Starlink : ces satellites de SpaceX mettent en péril des recherches à plusieurs milliards !
Un tiers des satellites Starlink perturbent les observations radioastronomiques
Selon une récente étude relayée par Golem.de, près de 33 % des passages de satellites Starlink sont visibles dans les enregistrements des radiotélescopes. Cette pollution radio survient en quelques heures seulement et compromet sérieusement des programmes de recherche astronomique dont les coûts se chiffrent en milliards d’euros.
Pourquoi les astronomes sonnent l’alerte
Les observatoires radio observent les émissions de l’univers à des fréquences très faibles, souvent entre quelques mégahertz et quelques gigahertz. Les signaux captés proviennent de phénomènes aussi variés que :
- Les nuages de gaz interstellaires ;
- Les pulsars et leurs impulsions régulières ;
- La signature du fond diffus cosmologique (CMB) ;
- Les émissions radio de galaxies lointaines.
Ces courants faibles nécessitent des conditions d’observation ultra-certains. L’apparition soudaine d’un appareil non terrestre dans le champ de vue génère un « flash » parasite qui peut être interprété à tort comme un signal cosmique ou, pire, masquer des objets d’intérêt scientifique.
L’impact en quelques heures
L’étude souligne que, lors d’une session d’observation typique de quelques heures, un astronomique peut voir jusqu’à un tiers de ses images altérées par le passage des satellites Starlink. Les conséquences sont lourdes :
- Perte de données irremplaçables : certaines observations, notamment celles sur des phénomènes transitoires ou rares, ne peuvent être reproduites facilement.
- Augmentation des coûts : le temps passé à rejeter ou à traiter les données contaminées pèse sur des budgets déjà serrés.
- Risques pour l’avenir de certains programmes : les grands projets « Next-Gen » (SKA, ngVLA) reposent sur la disponibilité de bandes radio propres.
Les fréquences concernées
SpaceX a obtenu des autorisations auprès de la Commission fédérale des communications (FCC) pour utiliser plusieurs bandes. Les premières mésententes sont survenues dans les plages allant de 1 100 à 1 700 MHz, utilisées par :
- Les récepteurs VLBI (Very Long Baseline Interferometry) pour la mesure ultra-précise des positions stellaires ;
- Les études des molécules interstellaires (OH, H₂O) présentant des lignes spectrales dans ces fréquences ;
- Les suivis de satellites et détections de signaux faibles.
Lorsque les antennes Starlink émettent dans ces plages ou réfléchissent la lumière solaire sur leurs panneaux, les radiotélescopes captent à la fois le signal céleste et un bruit imposant, rendant certaines observations inutilisables.
Les solutions envisagées
Plusieurs pistes sont à l’étude pour limiter la pollution :
- Horodatage intelligent : décaler les observations critiques hors des créneaux de passage connus des satellites.
- Filtrage logiciel : utiliser des algorithmes pour repérer et supprimer les « flashs » liés aux passages de satellites.
- Modification des satellites : SpaceX teste déjà des « visières » anti-réflexion pour réduire la lumière solaire réfléchie.
- Coordination internationale : renforcer les échanges entre les opérateurs de constellations et les astronomes pour définir des zones de silence temporaire en orbite.
Ces actions demanderont un effort conjoint des agences spatiales, des entreprises et des institutions de recherche pour garantir la préservation du ciel radio.
Réactions de SpaceX et perspectives
SpaceX reconnaît les perturbations et affirme travailler à des solutions logicielles et matérielles. Elon Musk a évoqué des « ajustements de trajectoire » et des tests de configurations d’antenne pour minimiser les émissions vers les observatoires. Toutefois, avec plusieurs milliers de satellites déjà en orbite et plusieurs dizaines de lancements prévus chaque mois, l’ampleur du défi reste considérable.

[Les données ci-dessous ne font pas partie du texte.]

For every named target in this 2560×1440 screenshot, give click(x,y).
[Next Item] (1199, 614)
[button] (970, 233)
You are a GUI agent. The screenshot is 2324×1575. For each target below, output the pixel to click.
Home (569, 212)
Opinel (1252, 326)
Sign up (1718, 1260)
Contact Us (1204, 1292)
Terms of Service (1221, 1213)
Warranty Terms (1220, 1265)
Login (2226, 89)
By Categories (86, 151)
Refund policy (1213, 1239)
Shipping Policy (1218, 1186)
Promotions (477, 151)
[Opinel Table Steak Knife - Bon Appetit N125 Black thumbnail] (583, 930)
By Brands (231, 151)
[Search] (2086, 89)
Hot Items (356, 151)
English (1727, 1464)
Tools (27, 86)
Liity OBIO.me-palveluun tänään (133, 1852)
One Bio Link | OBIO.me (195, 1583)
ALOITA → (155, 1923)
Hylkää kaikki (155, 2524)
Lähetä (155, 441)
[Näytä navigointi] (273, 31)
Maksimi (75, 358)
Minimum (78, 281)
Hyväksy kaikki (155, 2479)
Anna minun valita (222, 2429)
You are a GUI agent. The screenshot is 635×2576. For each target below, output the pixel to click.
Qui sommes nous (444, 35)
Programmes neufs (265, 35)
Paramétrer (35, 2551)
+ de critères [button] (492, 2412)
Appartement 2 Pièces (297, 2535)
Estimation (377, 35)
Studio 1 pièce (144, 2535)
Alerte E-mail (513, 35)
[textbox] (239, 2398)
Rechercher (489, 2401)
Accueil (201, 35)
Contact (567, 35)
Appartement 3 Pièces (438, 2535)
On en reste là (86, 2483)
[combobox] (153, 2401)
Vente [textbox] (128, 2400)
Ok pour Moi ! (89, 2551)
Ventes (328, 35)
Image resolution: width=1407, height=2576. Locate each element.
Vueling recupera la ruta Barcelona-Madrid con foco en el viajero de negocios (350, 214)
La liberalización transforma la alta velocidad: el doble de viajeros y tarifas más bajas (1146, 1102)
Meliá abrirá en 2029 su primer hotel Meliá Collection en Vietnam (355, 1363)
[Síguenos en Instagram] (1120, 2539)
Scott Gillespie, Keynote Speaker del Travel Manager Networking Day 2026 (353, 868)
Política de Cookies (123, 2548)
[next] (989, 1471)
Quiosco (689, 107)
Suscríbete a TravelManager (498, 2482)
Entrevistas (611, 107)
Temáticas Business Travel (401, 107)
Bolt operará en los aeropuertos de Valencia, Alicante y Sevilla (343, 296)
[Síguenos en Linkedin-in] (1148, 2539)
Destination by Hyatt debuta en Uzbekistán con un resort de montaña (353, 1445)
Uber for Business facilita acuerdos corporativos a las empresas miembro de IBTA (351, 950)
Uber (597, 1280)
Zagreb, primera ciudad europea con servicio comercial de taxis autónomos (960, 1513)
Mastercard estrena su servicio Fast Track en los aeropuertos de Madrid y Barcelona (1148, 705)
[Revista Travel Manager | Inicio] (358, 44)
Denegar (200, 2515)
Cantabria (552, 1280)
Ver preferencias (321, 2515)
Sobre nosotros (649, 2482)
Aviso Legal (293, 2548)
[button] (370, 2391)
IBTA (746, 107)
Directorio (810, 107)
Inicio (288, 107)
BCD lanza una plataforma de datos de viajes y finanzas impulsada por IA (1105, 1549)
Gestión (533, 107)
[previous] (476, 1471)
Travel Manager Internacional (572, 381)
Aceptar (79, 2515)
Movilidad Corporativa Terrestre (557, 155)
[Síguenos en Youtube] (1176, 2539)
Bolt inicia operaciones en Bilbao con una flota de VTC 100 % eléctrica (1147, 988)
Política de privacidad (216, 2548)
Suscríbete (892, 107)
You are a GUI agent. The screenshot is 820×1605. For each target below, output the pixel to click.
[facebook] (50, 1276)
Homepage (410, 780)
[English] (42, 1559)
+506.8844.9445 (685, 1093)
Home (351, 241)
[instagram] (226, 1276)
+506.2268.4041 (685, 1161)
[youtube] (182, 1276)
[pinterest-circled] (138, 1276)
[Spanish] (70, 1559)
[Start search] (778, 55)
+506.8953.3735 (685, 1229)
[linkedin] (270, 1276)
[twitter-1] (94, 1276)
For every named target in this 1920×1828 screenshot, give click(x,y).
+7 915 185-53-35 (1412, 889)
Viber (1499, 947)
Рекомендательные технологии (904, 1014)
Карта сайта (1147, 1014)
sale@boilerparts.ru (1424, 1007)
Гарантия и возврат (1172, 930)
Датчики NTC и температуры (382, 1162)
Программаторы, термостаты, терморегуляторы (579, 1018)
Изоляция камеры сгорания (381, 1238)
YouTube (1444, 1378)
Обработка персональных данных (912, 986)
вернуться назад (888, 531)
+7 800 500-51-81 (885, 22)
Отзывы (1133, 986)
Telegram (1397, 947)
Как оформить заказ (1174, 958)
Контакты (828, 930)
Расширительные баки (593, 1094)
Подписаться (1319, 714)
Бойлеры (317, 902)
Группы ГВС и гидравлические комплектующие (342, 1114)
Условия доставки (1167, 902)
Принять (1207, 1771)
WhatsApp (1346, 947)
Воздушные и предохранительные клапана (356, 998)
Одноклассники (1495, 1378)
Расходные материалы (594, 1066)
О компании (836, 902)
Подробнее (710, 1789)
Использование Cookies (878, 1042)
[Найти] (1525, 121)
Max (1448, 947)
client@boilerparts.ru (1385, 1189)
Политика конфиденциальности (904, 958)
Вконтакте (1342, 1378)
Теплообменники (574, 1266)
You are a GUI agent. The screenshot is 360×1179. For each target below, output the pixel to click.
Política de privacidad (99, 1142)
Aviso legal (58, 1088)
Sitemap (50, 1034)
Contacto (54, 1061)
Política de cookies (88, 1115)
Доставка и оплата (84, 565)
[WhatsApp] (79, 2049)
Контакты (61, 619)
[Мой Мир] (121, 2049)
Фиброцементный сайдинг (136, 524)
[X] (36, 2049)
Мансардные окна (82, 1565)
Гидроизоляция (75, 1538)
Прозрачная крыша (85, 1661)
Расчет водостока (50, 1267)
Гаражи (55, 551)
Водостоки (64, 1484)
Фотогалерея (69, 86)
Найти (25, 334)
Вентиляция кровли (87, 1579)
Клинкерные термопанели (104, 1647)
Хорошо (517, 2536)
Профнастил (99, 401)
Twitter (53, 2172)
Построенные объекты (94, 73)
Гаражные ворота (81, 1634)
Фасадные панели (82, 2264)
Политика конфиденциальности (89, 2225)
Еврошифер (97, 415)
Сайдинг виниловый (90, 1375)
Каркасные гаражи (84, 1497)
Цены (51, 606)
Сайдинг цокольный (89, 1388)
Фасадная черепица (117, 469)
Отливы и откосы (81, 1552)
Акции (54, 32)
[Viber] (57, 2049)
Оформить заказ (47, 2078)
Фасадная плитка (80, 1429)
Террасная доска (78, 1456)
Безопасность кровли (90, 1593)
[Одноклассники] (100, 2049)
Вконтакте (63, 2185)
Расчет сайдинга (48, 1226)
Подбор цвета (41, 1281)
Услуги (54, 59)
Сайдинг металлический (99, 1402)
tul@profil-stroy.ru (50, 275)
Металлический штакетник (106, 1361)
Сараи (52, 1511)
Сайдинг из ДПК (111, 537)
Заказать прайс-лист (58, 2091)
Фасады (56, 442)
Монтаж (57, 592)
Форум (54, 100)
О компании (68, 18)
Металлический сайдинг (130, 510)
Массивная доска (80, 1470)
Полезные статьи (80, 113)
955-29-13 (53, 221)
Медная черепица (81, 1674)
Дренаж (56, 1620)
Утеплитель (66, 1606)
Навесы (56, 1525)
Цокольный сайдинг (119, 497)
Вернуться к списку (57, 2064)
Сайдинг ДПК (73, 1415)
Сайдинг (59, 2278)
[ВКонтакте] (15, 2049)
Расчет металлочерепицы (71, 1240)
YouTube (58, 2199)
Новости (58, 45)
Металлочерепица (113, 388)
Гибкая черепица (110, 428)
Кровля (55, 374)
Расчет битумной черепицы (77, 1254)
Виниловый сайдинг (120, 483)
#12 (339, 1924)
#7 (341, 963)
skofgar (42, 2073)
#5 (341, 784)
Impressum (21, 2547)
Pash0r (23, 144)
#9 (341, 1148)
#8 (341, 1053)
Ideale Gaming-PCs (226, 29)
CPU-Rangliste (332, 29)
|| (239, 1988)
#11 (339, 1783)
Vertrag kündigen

Vers un nouveau cadre réglementaire
Les gouvernements et organisations comme l’UIT (Union internationale des télécommunications) envisagent de mettre à jour les règles d’utilisation du spectre et de la coordination orbitale :
- Définition de zones protégées autour des grands observatoires ;
- Obligation pour les opérateurs de fournir des éphémérides en temps réel ;
- Sanctions en cas de non-respect des standards anti-interférence.
Le but est de trouver un équilibre entre innovation commerciale et sauvegarde du patrimoine scientifique de l’humanité.